*** Opening of Given data ***
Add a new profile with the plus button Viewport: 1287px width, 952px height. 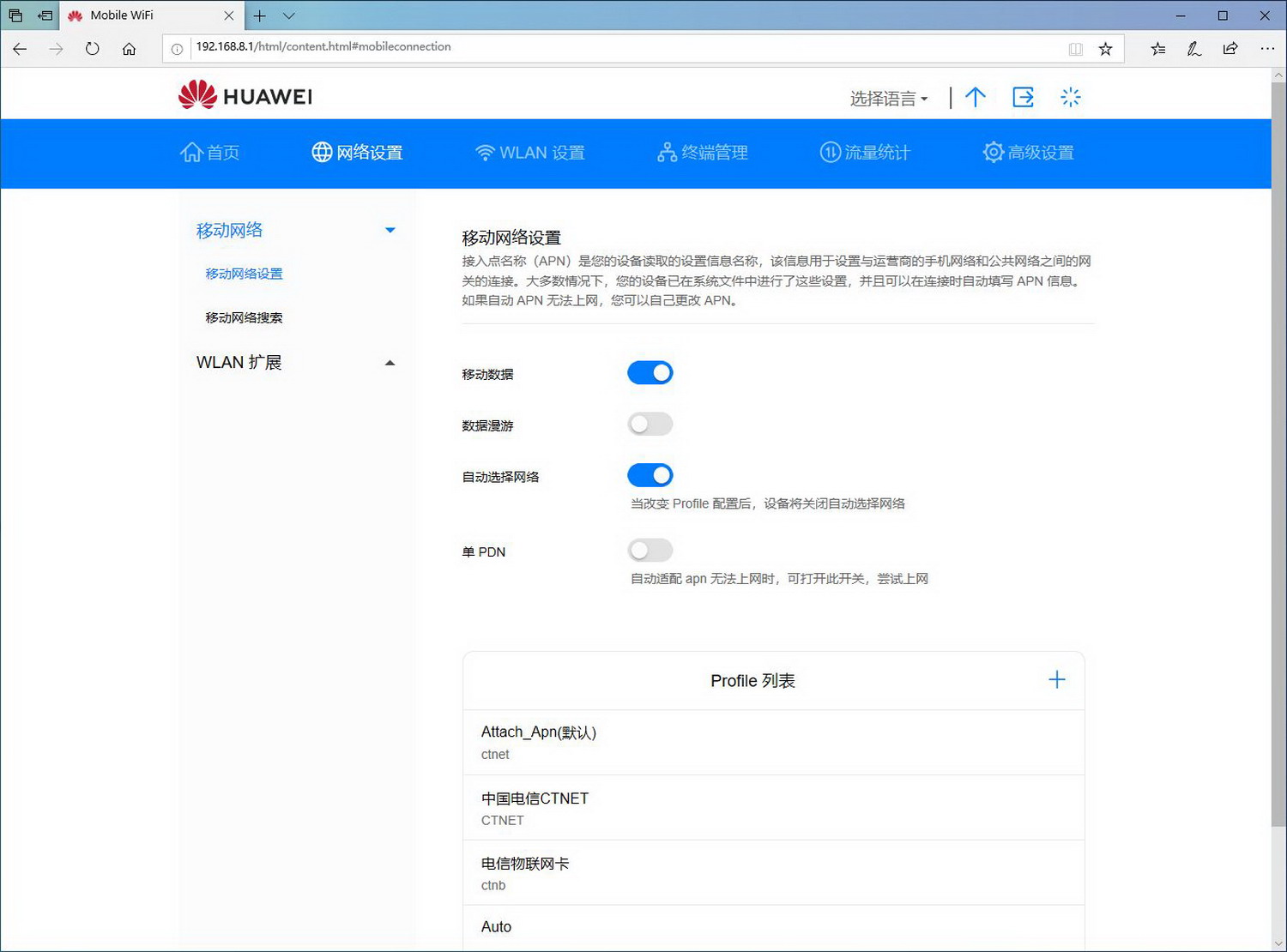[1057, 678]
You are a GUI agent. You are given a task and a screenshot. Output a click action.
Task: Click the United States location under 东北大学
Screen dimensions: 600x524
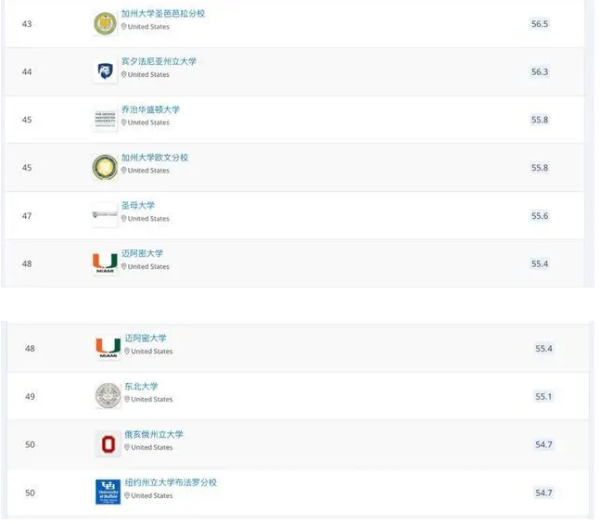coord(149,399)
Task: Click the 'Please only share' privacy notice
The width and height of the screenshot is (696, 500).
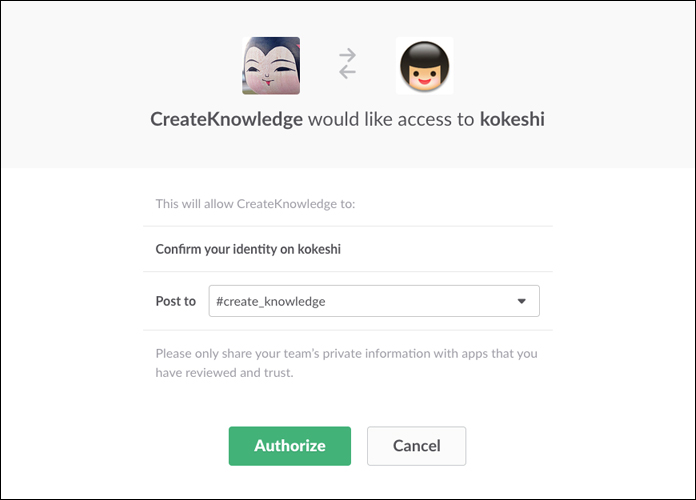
*** Close of Given data ***
* Exercise goal: An exact restatement is expected of the lines from the line containing "Task: Click the 'Please" to the end of the data above, pictures excluded.

* Response area:
Task: Click the 'Please only share' privacy notice
The width and height of the screenshot is (696, 500).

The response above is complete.